Bientôt la fumée blanche pour le 883 ?
Paradoxalement, et alors que l’UE est toute tournée vers le renforcement de sa défense, l’adoption de paquets de simplification de ses normes et le renforcement de sa compétitivité, une issue pourrait être trouvée dans les prochaines semaines sur l’un des grands textes en matière sociale introduit en 2016 par la Commission Juncker : la révision des règlements de coordination des systèmes de sécurité sociale (appelé ‘883’ du nom de l’un des règlements) !
Paradoxe parce que la politique sociale n’est pas l’une des priorités de la Commission von der Leyen II, rappelant les périodes de vaches maigres des mandats Barroso (2004-2009 et 2009-2014). Il suffit pour cela de se référer au train législatif du Parlement qui récence toutes les initiatives du programme de travail de la Commission par grandes priorités : quand celle concernant la ‘prospérité et la compétitivité’ rassemble plus de 104 initiatives et celle sur ‘la défense et la sécurité’ pas moins de 30, celle centrée sur ‘les personnes et le modèle social’ compte péniblement 15 initiatives, dont 2 bloquées…
C’est donc dans ce contexte peu clément – pour l’instant ? - qu’un accord se dessine au Conseil sur le 883 avant que d’hypothétiques négociations avec le Parlement ne débutent. Les trois points sensibles et bloquant du dossier feraient désormais l’objet d’un compromis entre États membres : une définition commune du siège social, un accord sur l’indemnisation des chômeurs frontaliers payée pendant un temps (6 mois) et selon des conditions (25 semaines d’affiliation) par le pays travail et enfin la mise en place de notifications préalables à l’envoi d’un travailleur détaché accompagnées de quelques exemptions.

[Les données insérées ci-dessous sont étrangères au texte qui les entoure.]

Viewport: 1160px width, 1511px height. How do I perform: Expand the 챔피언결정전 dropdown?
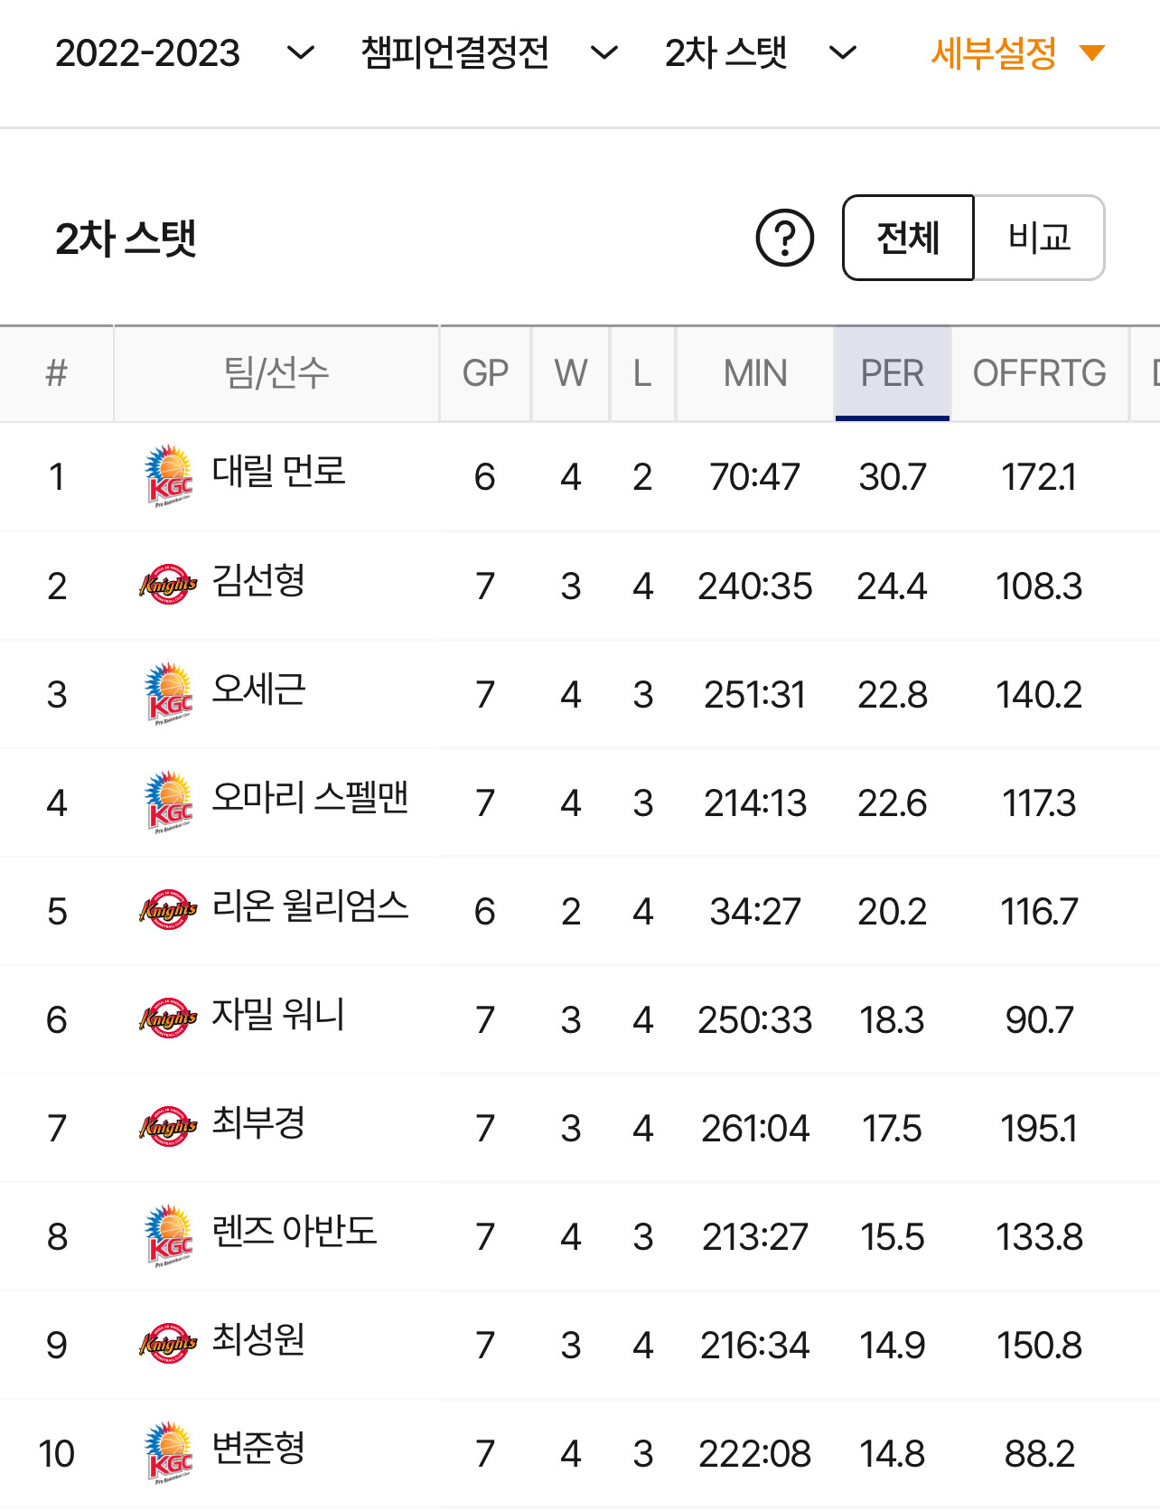point(490,53)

Pour le reste, et on tend parfois à l’oublier tant les négociations se prolongent, – après 9 ans de travaux, 12 présidences du Conseil de l’Union européenne, 18 trilogues et 2 accords provisoires -, le paquet de révision des règlements de coordination est ambitieux et améliorerait sensiblement les droits des citoyens en situation de mobilité en Europe (vacances, travail, frontaliers, retraite…). Voyez plutôt, parmi de nombreuses évolutions, quelques exemples de ce sur quoi se sont déjà mis d’accord les colégislateurs : une meilleure protection des travailleurs détachés (période minimale d’interruption entre deux missions, affiliation préalable minimale au pays d’envoi), de meilleurs outils de coopération entre organismes de sécurité sociale (définition de la fraude, obligation de contrôle, uniformisation des formulaires des travailleurs mobiles…), de plus longues exportations des droits au chômage des travailleurs mobiles européens non-frontaliers, une individualisation des prestations familiales si les parents travaillent dans deux pays différents ou encore l’introduction des prestations de soins de longue durée pour mieux couvrir les besoins des personnes (âgées, en situation de handicap) favorisant l’accès aux soins pour ces derniers…
La présidence polonaise sera celle de la dernière chance pour arracher un compromis sur la révision du 883 et la Commission, qui a discuté en janvier de retirer la révision de ces textes de son programme de travail, n’accordera pas plus de temps aux colégislateurs. Il faudra ensuite que Parlement et Conseil s’accordent, trouvent des compromis lors de futur trilogue et que le texte passe les nombreuses vicissitudes qui jalonnent le processus d’adoption d’un texte au niveau européen. En sortira-t-il de la fumée blanche ? Nous l’espérons.